Similarly, due to this difference in meaning, we also deny that the relationship between physical and spiritual blessings is the same under the Old and New Covenants. Under the Old Covenant, the previously mentioned physical blessings were enjoyed, and the promises for these blessings were cherished, by the Israelites, even by those Israelites who lived an outwardly moral life but had no personal faith in the God of Abraham. That is, the physical blessings of the Old Covenant could be enjoyed even by those who did not personally experience its spiritual blessings (as long as the community as a whole remained faithful). But under the New Covenant, things are very different. Any covenantal promises and blessings which could be construed as "physical" (the glorified resurrection body, the new heavens and the new earth) will never be fulfilled or enjoyed by those who do not personally experience the spiritual blessings of the New Covenant (i.e. the elect).

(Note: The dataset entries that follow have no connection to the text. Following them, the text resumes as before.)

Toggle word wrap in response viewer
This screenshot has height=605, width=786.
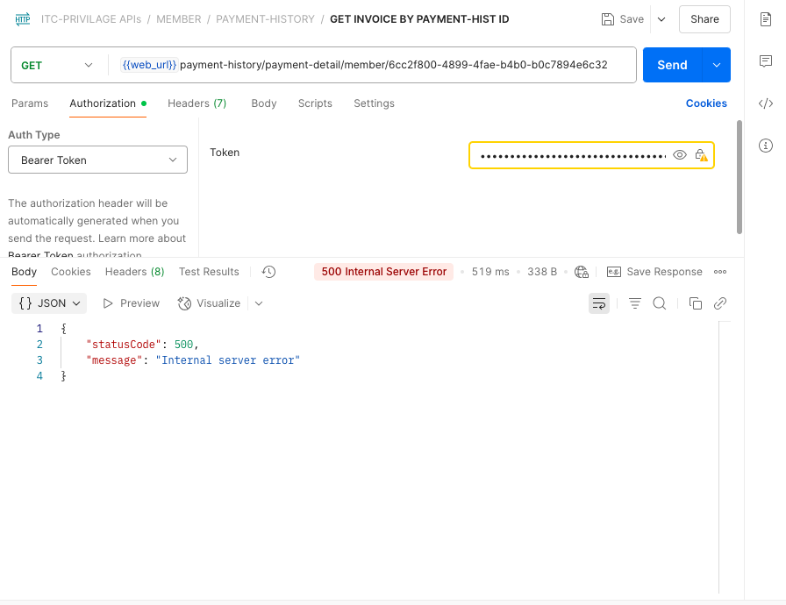pos(599,303)
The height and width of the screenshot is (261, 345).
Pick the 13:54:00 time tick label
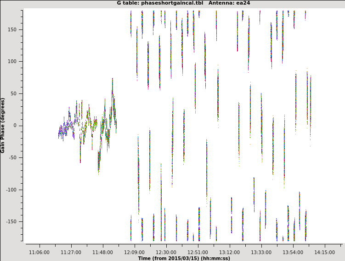click(293, 252)
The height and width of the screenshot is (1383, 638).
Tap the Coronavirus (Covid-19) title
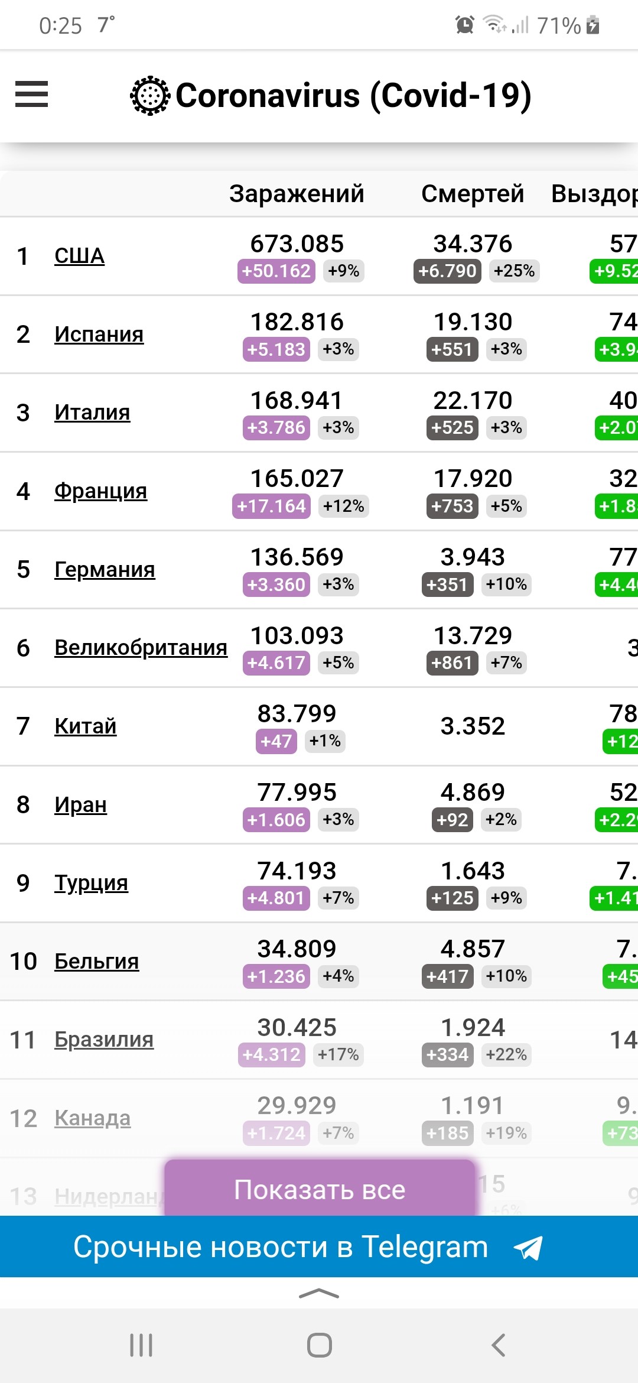tap(353, 95)
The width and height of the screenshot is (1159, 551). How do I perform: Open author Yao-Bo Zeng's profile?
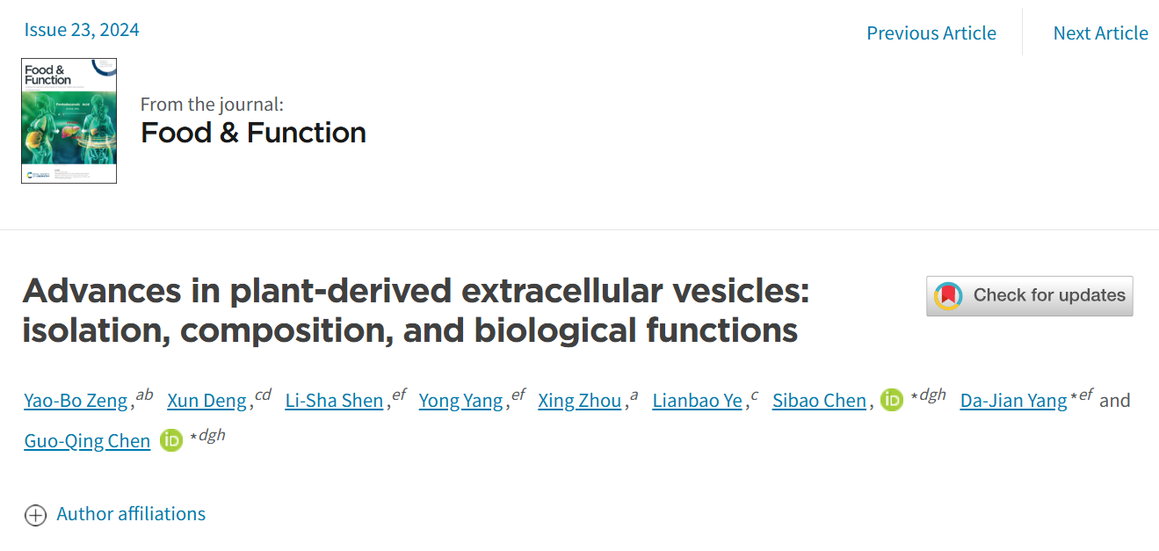76,401
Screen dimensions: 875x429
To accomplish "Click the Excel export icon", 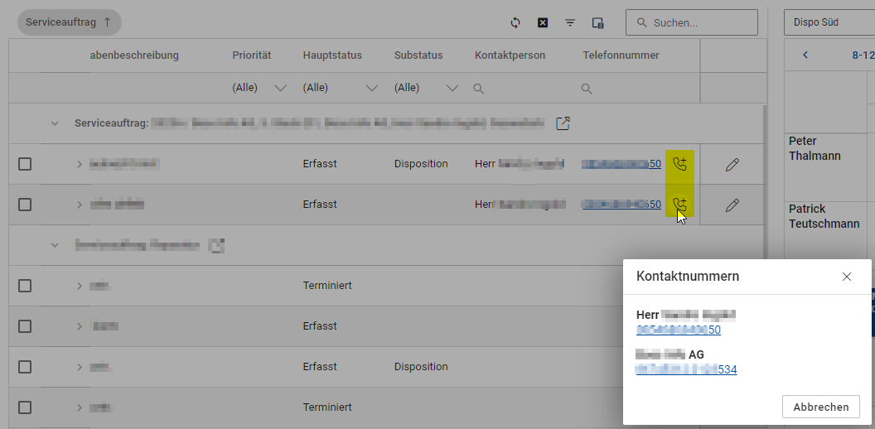I will [x=543, y=23].
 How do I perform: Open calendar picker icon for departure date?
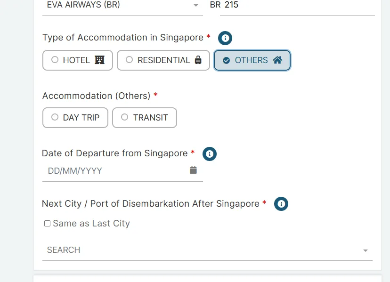pyautogui.click(x=193, y=170)
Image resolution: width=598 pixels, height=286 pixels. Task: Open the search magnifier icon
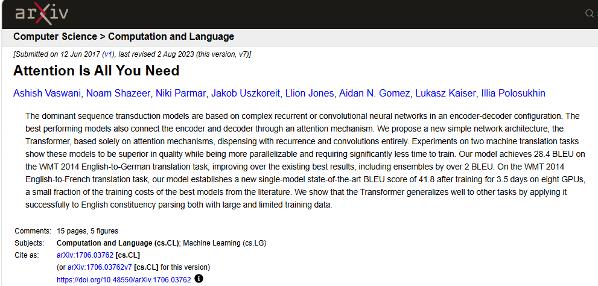[x=590, y=14]
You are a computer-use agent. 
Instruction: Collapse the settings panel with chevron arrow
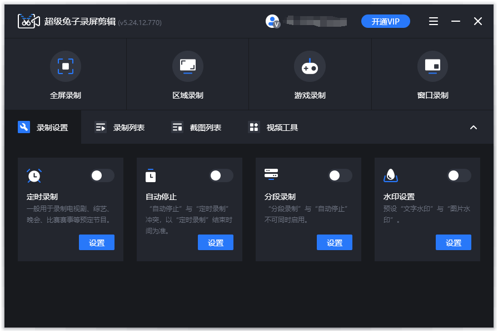pyautogui.click(x=474, y=127)
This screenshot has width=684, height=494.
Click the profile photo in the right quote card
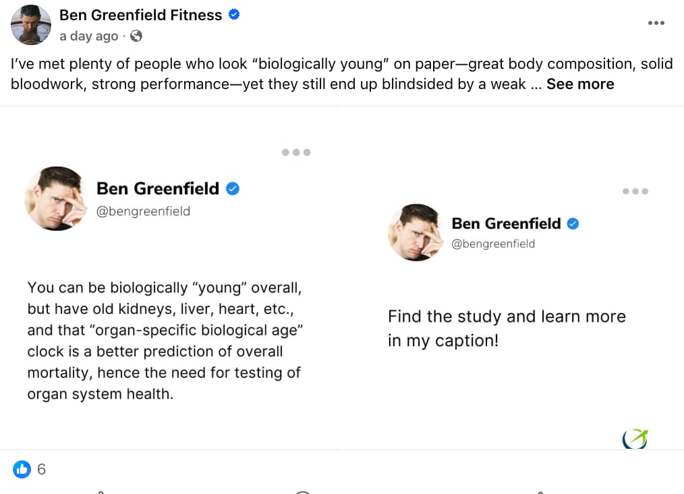415,233
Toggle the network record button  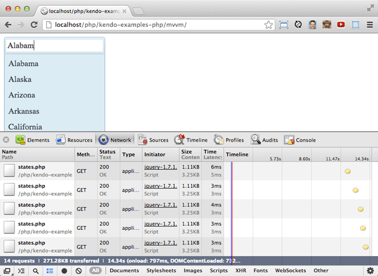64,271
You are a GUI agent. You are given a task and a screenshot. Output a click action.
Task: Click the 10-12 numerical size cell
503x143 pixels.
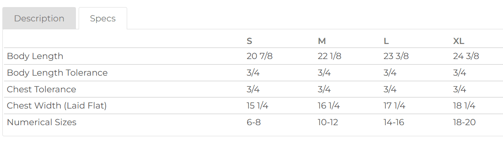click(x=328, y=122)
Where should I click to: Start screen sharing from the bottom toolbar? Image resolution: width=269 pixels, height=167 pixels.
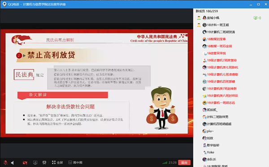35,163
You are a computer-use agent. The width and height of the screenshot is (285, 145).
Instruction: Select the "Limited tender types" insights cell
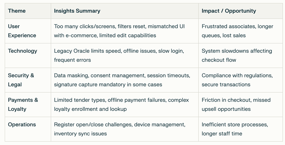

Additionally, if circumcision allegedly has the same meaning as baptism, then two important questions need to be asked: Why institute a new sign? Why baptize those who had already been circumcised into the covenant community?

2) Baptism did not replace circumcision as to its function among the covenant people of God. Jesus' institution of the sign of Christian baptism commanded that it be applied to disciples who had been made by the original apostles (Matthew 28:19-20; Mark 16:16). Throughout the rest of the New Testament, and especially displayed in the book of Acts, baptism functions in accordance with Jesus' institution of it. It is a sign for disciples, who have placed their faith in Jesus (cf. Acts 2:38). All clear cases of baptism in the New Testament reflect this "believers' baptism" policy. (The "household baptisms" will be treated later in this paper.)

But if, as paedobaptists allege, baptism did replace circumcision as to its function in the covenant community, several problems emerge. First, why did Paul have Timothy circumcised? "Paul wanted to take him [Timothy] along on the journey, so he circumcised him because of the Jews who lived in that area, for they all knew that his father was a Greek" (Acts 16:3). Surely if baptism functioned the same way under the New Covenant as circumcision functioned under the Old, Paul would never have done this! Something must have been signified in Timothy's later circumcision that was not signified in Timothy's earlier baptism as a convert. Second, why did Paul bend over backwards to accommodate the Jewish converts' continuing practice of circumcising their children? (Acts 21:20-26). Why did he not rather challenge the practice as completely inappropriate for Christian converts, since now baptism has replaced circumcision? Third, why didn't the apostles and elders at the Jerusalem council refute the Pharisees' charge ("The Gentiles must be circumcised and required to obey the law of Moses", Acts 15:5) by the simple statement, "Because baptism has now replaced circumcision"? Fourth, why didn't Paul, in the book of Galatians, refute the Judaizers who insisted on circumcision with the simple argument: "baptism has replaced circumcision"?


----------



## staythecourse

> As I understand the paedobaptist argument (feel free to recommend some books



I'm looking for the best of the best for an argument for paedobaptism. Do you recommend one, Ryan?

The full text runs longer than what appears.